Badger Blog Alliance

Sic Semper Tyrannis

Tuesday, March 08, 2005

Not all pictures are created equal

I'm not going to fisk this entire editorial, but I'll address the primary points.

First, we have this tired old argument:

A photo ID requirement for voting - which the Assembly has approved and the Senate is weighing - is premature. Lawmakers should learn first whether identification fraud is a real problem at the polls - an issue investigations now under way promise to clarify.


No, identification fraud hasn't been proven, nor can it ever be proven. If voters do not currently have to prove their identity, how is it possible to prove identification fraud? The only way to prove identification fraud it to match someone who voted under a false identity with an individual ballot. Since we do not require voters to provide proof of their identity, and the ballots are secret, it is not possible to prove identification fraud unless it was caught at the time of voting. Since that time is past, identification fraud will never be proven in the last election.

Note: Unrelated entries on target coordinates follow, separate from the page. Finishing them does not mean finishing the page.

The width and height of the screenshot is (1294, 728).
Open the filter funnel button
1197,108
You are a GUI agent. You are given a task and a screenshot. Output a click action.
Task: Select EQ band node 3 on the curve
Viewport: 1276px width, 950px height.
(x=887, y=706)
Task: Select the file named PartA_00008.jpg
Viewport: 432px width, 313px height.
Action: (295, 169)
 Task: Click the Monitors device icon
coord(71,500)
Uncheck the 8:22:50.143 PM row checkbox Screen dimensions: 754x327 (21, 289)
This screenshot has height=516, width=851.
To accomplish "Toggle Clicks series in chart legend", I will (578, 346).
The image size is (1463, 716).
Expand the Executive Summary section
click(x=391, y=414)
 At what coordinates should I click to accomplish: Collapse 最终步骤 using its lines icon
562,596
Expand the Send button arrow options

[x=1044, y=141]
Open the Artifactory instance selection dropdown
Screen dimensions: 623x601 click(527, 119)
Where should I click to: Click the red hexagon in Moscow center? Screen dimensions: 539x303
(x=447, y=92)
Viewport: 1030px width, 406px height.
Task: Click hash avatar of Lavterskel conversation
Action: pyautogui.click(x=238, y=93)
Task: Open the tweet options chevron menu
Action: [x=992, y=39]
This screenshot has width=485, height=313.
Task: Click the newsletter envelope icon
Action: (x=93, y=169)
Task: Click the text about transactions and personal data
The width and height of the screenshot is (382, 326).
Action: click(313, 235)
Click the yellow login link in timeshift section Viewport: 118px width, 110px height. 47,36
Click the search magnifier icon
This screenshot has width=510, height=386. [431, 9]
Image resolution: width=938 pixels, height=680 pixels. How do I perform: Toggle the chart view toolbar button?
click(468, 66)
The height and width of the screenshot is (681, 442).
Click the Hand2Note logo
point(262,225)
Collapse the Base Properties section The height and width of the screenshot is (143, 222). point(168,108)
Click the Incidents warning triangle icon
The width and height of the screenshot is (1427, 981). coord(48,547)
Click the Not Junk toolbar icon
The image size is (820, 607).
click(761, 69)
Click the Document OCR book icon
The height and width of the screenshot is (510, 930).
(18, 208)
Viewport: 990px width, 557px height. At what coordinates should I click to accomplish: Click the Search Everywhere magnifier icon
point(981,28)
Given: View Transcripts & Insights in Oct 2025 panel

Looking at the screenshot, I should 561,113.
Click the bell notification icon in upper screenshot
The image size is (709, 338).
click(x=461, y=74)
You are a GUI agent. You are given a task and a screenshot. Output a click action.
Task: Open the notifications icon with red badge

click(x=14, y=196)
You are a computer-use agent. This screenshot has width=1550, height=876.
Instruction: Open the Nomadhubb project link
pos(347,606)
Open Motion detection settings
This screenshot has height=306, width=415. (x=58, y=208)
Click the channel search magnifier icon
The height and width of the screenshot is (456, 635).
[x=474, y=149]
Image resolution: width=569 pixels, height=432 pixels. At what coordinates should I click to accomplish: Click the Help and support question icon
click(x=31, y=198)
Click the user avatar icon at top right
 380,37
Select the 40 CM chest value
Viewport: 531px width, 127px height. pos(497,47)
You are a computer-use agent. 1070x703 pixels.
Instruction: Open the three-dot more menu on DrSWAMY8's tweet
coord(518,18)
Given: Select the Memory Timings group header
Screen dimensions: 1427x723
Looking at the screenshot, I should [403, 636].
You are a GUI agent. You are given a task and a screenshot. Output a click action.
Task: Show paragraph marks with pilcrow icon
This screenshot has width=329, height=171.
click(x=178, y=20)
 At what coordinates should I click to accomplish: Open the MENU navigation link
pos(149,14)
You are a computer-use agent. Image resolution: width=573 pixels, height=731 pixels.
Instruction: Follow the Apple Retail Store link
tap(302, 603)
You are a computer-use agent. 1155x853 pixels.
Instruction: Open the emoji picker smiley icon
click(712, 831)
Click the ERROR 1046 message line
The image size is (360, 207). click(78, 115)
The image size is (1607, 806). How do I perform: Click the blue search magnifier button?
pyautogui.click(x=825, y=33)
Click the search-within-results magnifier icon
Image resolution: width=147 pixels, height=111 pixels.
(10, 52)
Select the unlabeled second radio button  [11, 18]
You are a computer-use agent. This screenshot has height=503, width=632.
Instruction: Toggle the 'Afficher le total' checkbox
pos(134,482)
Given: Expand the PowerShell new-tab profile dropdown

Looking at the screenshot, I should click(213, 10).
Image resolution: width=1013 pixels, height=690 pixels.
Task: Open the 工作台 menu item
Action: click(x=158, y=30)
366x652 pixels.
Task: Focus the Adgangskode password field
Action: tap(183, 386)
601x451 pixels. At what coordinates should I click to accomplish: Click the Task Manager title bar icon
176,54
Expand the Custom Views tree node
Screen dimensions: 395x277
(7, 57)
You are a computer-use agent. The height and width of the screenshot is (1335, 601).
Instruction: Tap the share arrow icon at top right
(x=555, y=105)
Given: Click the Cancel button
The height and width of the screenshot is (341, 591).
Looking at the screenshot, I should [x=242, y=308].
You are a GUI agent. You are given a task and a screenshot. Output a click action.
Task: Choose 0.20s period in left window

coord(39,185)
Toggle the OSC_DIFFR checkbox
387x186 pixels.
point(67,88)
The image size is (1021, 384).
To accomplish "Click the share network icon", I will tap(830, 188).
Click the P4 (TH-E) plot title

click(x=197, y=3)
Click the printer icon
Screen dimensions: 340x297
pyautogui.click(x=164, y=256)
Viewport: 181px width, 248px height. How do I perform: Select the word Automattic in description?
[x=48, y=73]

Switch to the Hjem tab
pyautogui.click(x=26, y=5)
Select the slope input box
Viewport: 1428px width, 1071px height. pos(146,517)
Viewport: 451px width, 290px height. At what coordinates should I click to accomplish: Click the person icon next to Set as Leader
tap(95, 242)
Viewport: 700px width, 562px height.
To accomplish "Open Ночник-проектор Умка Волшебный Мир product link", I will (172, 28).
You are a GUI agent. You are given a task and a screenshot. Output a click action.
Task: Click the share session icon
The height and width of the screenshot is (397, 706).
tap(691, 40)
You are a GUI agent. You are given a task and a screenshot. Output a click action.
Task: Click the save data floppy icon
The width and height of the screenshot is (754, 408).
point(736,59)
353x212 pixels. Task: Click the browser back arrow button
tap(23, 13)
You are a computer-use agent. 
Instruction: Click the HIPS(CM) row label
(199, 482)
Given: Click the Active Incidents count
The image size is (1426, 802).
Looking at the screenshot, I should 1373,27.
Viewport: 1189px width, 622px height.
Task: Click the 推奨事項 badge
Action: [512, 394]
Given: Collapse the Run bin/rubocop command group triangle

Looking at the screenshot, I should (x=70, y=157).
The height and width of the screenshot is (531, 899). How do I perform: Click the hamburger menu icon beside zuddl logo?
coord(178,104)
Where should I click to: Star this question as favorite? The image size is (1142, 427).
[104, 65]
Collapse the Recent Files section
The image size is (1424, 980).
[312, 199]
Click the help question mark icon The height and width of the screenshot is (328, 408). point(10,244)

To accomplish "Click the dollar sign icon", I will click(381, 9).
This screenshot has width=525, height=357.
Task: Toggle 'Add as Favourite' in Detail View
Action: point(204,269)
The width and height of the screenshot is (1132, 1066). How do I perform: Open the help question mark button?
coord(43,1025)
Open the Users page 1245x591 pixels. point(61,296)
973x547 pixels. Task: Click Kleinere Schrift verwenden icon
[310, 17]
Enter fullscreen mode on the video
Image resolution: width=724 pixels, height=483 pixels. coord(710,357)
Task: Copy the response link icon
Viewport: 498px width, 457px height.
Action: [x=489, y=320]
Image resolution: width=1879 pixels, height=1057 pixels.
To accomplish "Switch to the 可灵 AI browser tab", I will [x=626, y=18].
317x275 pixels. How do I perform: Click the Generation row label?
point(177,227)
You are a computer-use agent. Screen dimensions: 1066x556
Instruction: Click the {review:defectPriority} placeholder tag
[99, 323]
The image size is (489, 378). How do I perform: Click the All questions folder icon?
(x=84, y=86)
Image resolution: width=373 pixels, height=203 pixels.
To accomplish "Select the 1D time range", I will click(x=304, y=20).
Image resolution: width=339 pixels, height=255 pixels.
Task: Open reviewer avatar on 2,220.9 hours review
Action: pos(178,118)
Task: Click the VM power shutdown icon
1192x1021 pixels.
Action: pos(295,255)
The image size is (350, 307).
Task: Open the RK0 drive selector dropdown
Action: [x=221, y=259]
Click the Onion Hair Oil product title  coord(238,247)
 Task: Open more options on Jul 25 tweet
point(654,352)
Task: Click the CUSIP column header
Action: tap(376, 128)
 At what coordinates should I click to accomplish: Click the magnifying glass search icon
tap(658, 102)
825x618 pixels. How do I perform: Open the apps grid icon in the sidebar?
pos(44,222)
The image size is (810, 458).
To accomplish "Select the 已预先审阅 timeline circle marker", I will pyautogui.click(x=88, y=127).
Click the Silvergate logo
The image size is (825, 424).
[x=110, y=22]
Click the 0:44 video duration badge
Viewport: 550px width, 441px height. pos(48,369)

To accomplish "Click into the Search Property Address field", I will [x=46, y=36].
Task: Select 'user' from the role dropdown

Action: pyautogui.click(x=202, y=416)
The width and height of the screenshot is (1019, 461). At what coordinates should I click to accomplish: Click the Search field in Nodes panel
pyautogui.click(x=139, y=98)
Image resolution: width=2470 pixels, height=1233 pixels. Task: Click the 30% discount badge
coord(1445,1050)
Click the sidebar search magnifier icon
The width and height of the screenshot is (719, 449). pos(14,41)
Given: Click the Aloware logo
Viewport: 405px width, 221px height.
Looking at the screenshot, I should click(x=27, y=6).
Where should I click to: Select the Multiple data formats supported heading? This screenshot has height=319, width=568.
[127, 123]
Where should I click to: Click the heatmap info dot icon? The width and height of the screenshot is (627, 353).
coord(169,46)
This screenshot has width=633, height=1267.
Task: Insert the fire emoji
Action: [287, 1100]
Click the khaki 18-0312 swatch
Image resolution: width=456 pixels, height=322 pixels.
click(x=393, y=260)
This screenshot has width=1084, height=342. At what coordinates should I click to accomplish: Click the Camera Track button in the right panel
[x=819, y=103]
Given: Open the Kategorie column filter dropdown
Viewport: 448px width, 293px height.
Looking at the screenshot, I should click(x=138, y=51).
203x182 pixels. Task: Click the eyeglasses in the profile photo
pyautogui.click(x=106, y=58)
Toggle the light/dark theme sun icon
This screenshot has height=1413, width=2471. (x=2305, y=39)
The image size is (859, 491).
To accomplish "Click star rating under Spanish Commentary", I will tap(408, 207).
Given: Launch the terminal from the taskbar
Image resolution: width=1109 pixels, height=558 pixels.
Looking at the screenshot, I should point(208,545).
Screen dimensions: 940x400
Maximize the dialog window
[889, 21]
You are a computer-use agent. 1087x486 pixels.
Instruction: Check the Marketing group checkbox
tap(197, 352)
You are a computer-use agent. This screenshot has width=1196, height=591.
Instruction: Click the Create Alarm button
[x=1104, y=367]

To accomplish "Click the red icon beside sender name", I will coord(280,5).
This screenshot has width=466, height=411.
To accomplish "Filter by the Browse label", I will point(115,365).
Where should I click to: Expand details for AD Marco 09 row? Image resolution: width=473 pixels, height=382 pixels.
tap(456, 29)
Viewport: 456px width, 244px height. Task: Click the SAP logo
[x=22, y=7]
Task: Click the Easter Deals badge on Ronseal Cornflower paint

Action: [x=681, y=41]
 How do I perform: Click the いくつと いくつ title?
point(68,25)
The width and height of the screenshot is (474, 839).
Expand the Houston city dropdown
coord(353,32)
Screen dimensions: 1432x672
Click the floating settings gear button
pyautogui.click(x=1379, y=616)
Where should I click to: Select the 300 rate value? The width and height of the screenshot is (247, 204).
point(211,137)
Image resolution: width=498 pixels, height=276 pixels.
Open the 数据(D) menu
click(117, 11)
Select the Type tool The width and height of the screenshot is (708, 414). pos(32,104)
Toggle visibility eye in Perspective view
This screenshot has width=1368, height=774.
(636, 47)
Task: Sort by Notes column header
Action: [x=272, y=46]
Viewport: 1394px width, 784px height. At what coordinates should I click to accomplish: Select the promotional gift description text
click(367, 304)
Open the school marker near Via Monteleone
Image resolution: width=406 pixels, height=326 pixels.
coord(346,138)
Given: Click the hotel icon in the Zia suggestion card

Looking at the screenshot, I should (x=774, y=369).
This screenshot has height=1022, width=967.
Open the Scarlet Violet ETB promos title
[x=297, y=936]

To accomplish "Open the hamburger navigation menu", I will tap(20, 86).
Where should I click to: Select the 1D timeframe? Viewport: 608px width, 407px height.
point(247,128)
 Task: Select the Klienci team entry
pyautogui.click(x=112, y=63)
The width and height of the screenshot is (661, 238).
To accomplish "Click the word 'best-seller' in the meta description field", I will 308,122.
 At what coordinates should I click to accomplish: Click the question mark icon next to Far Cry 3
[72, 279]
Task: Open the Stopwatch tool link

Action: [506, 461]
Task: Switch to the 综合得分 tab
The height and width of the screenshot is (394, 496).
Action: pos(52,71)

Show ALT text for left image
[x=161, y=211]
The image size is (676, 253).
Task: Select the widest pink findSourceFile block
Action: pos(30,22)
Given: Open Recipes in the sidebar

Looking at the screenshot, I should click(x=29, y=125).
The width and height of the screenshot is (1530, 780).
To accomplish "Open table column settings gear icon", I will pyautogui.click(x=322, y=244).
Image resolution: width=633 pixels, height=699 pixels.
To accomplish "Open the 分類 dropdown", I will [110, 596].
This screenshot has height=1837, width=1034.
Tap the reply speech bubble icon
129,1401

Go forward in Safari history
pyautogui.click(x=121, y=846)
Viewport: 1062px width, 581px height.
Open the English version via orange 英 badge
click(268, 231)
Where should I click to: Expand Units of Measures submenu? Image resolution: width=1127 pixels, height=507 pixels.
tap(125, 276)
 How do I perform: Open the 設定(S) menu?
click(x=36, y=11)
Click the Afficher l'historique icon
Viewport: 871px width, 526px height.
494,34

What we can look at is a preponderance of the evidence. We have thousands more votes than we have voters, which indicates that people may have voted more than once. We have well over a thousand same-day registration forms for which no voter can be verified, indication than many people may have provided false identification. There are many indications that massive voter fraud took place in Wisconsin, but it will never be proven to a certainty.

The editors have set an impossible, and unreasonable, standard for agreeing with the voter ID bill.

Next, they have this to say:

Under the bill in the Legislature, lack of a prescribed ID card would bar you from voting. In contrast, under the library rule, lack of a photo ID card doesn't bar you from checking out books or compact discs or movies. A library attendant simply snaps your picture, which will pop up with your information on a computer screen each time you use your library card.


The library rule may be convenient, but IT DOESN'T PROVE YOUR IDENTITY! The whole purpose of the voter ID bill is that people will have to prove who they are before casting a ballot. If I show up at the polls and say that I'm Brian Jablonski, how does snapping my picture prove that?

It doesn't.

Unless the snapping of a picture involves proving your identity in some other fashion, like a birth certificate, then it is a meaningless gesture that only drives up the cost of elections.

The editors at the MJS are struggling to support the Democrats in opposing the voter ID bill. If they wanted to look like asses... they succeeded.